Actually Øystein Grøvlen created several interesting bug report during that day:
  • Bug #99994 - "Index range scan is chosen where table scan takes 40% less time". Clear and simple bug report that relies on the world sample database.
  • Bug #99995 - "Histogram is not used for filtering estimate when index is disabled".
  • Bug #99996 - "Prefer histogram over index statistics when eq_range_index_dive_limit is exceeded". This was verified as a feature request.
  • Bug #99997 - "Range estimates are usually off by a factor of 2 for large ranges". It was declared a duplicate of older bug report I am also subscribed to, Bug #73386 - "For ranges, innodb doubles estimates, or caps estimates to half the table". See also this MariaDB bug report, MDEV-19424 - "InnoDB's records_in_range estimates are capped at about 50%", and links from it for a lot of related discussions. Let's wait and see what vendor resolves this faster...
    The other report, Bug #99998 - "For large ranges, the range estimate will never exceed 50%", is probably also a duplicate of the same old bug.
  • Bug #99999 - "EXPLAIN FORMAT=TREE does not show cost/rows for semijoin materialization". Yet another nice and clear bug report.
So, hardly anyone else had a chance to get that #100000 filed. As far as I can see, all these were reported during a very short period of 2 minutes, from "26 Jun 7:57" till "26 Jun 7:58"! Not sure how to do this without some automation or at least all the details ready for quick copy/pasting!

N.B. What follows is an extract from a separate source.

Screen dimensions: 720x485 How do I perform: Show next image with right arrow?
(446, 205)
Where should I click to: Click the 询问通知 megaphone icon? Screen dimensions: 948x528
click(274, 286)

Now back to some older bugs I've subscribed to over last 4 weeks:
  • Bug #99791 - "MySQL 8 orphaned table due to unchecked non-existent row format check." As reported by Marc Reilly, tables created in versions < MySQL 8 which use row_format COMPRESSED or REDUNDANT, where row_format is not set explicitly in the Table DDL allow users to create un-prefixed indexes on fields which exceed the maximum column size of 767 bytes. Upgrading to MySQL 8 do nothing with these tables, but as soon as new index is added and reboot happens, such a table becomes inaccessible. What a surprise!
  • Bug #99794 - "MySQL 57 client is inefficient at bulkloads/binlog replay". In this bug report  Marc Reilly basically asks to back port the fix from MySQL 8.0.13.
  • Bug #99800 - "ps_truncate_all_tables() does not work in super_read_only mode". This regression bug was reported by Lalit Choudhary.
  • Bug #99805 - "mysql async client is incomplete". There is no way to determine file descriptor state (should it block on read or write), so it is impossible to use it in asynchronous contexts without busy looping. This bug report by Domas Mituzas was used in one discussion as an argument that MySQL bugs database still gets proper attention from MySQL engineers. It's truly so.
  • Bug #99892 - "initialize with innodb_page_size=4096 gets "Specified key was too long" errors". This is a regression vs 5.7 (without a tag). As Mark Callaghan found out, one can not initialize MySQL 8 instance without errors with such a small innodb_page_size.
  • Bug #99924 - "The record per key value from InnoDB is not suitable when n_diff is zero". As reported by Ze Yang, due to lack of locking when server reads the innodb_rec_per_key, the n_diff value may be 0 (not set) while the table->stat_n_rows is > 0. As a result (see great comment by Øystein Grøvlen), if a table object is opened during the recalculation of statistics, the rec_per_key for a column/index may be quite misleading. It will be interpreted as all rows have the same value, and the index will probably not be chosen for any non-covering scans. There is a patch suggested (to set rec_per_key to 1 or 10 in such case), as well as other suggestion to set the value REC_PER_KEY_UNKNOWN. Useful reading!
  • Bug #99933  - "In-memory hash join will only use two-thirds of join buffer". Yet another bug report related to hash joins from Øystein Grøvlen, with a fix suggested. See also his Bug #99934 - "Hash join adds columns to the hash table that is not needed." There is a lot of work ahead to improve the implementation of this new feature in MySQL 8.
  • Bug #99935 - "innodb_doublewrite_files is not correct when innodb_buffer_pool_size > 1G". Just 2 files are created instead of 16 according to the manual. This bug was reported by Satya Bodapati.
  • Bug #99943 - "Hash join does not work for Semijoin and Antijoin". This bug report from Tibor Korocz was "Verified", but later comments suggest that it's more like wrong expectations/interpretation of cases when the feature has to be used (it is supposed to be used instead of BNL, but not instead of semijoin materialization and subquery materialization). Let's wait and see how it ends up...
  • Bug #99966 - "Switching to use NUMA-SMART Counter for statistical counters". Great bug report from Krunal Bauskar, with a patch suggested. I hope to get a NUMA system one day myself to understand the challenges and performance problems there better.  
So, that's it, my very last post in the "Fun with Bugs" series that started more than 7 years ago. The series where I listed most of the interesting bug reports I keep an eye on, since Bug #2. It was a long way with a lot of fun and a lot of (rarely appreciated) work in the process, but now my watch has ended. I am not going to try to micro manage MySQL bugs processing any more and finally let the MySQL Verification Team do their job without my regular attention. Good luck!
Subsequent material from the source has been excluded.